Ex-assessor de tucano na lista
Mas não foram apenas aliados do governo Lula que receberam dinheiro do publicitário: um assessor do ex-ministro Pimenta da Veiga também faz parte da lista. Até agora, o segundo maior beneficiado pelos saques é o mineiro David Rodrigues Alves, que recebeu R$ 4,9 milhões. Alves recebeu, somente entre março e maio de 2003, R$ 3,3 milhões. Foram 11 saques no valor de R$ 300 mil cada. A CPI investiga quem é ele. Pelos dados analisados até ontem à noite, a pessoa que mais havia retirado dinheiro da conta da SMP&B era a gerente financeira da agência, Simone Vasconcelos. Até as 21h de ontem, os saques em nome dela chegavam a R$ 9 milhões.
A CPI investiga ainda se David Alves seria ligado a tucanos. O líder do PSDB na Câmara, Alberto Goldman (SP), informou ontem que ele não tem relação com o PSDB de Minas.

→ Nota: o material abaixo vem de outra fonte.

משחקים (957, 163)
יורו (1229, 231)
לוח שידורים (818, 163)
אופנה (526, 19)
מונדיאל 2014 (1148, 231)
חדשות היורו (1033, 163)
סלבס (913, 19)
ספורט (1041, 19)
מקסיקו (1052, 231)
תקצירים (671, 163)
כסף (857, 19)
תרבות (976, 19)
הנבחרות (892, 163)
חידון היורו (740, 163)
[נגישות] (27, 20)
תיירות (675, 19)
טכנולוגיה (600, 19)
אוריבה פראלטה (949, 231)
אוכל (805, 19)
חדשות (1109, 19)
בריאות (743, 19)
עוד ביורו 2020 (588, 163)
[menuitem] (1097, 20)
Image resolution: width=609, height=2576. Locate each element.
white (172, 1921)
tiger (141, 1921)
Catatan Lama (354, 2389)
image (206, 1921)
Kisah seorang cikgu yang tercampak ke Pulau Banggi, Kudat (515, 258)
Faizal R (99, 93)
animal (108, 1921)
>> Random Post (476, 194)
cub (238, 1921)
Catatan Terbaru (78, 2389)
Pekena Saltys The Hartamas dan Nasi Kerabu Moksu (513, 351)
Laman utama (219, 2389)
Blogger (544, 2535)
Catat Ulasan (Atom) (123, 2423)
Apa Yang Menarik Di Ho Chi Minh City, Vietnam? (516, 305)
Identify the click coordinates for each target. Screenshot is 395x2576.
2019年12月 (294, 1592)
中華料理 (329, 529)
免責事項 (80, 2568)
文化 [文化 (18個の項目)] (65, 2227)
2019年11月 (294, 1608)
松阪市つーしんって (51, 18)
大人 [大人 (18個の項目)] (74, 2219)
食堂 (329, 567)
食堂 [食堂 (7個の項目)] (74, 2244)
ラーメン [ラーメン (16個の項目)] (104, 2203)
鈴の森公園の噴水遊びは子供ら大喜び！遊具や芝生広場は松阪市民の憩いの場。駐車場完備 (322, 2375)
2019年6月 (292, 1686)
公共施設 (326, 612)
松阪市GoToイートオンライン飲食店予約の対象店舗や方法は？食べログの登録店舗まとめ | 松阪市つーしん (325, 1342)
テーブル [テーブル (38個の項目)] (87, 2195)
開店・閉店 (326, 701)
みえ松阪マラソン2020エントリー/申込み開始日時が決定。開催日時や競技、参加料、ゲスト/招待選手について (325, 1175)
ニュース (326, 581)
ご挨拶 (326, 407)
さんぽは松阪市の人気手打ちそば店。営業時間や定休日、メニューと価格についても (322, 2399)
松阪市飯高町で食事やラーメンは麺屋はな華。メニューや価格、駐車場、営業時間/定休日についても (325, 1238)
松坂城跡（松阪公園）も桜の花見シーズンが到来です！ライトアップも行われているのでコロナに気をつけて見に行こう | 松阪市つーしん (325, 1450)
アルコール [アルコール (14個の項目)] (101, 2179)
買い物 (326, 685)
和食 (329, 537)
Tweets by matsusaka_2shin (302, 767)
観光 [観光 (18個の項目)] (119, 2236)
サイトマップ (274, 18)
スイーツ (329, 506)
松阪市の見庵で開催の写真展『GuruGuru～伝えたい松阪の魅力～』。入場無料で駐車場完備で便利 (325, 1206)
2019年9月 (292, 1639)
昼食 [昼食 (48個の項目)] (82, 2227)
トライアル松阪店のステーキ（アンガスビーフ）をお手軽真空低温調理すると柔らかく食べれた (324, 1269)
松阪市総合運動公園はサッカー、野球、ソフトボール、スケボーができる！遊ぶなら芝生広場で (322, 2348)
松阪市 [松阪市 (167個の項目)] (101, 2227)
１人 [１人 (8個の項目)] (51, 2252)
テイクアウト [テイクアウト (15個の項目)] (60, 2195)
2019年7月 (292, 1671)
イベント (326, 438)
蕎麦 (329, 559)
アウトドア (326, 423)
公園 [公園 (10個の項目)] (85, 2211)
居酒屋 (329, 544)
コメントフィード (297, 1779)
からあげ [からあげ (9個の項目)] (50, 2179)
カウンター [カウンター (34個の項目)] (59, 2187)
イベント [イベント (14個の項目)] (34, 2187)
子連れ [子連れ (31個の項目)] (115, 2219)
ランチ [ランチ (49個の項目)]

- Ele não tem nada a ver com o governo de Minas. Nós checamos e a informação que recebemos de lá é de que ele não trabalha no governo.
Um destinatário do dinheiro da SMP&B que teria relações com os tucanos é Paulo Menecucci, que foi secretário de serviço de radiodifusão do Ministério das Comunicações em 1999, secretário-executivo do ministro Pimenta da Veiga em 2000 e diretor de Tecnologia e depois Comercial dos Correios entre 2001 e 2003.
O deputado Gustavo Fruet (PSDB-PR) disse ontem, após análise dos documentos, que a CPI não tem volta e que não dá para abafar mais nada, nem que chegue a outros partidos, inclusive o seu.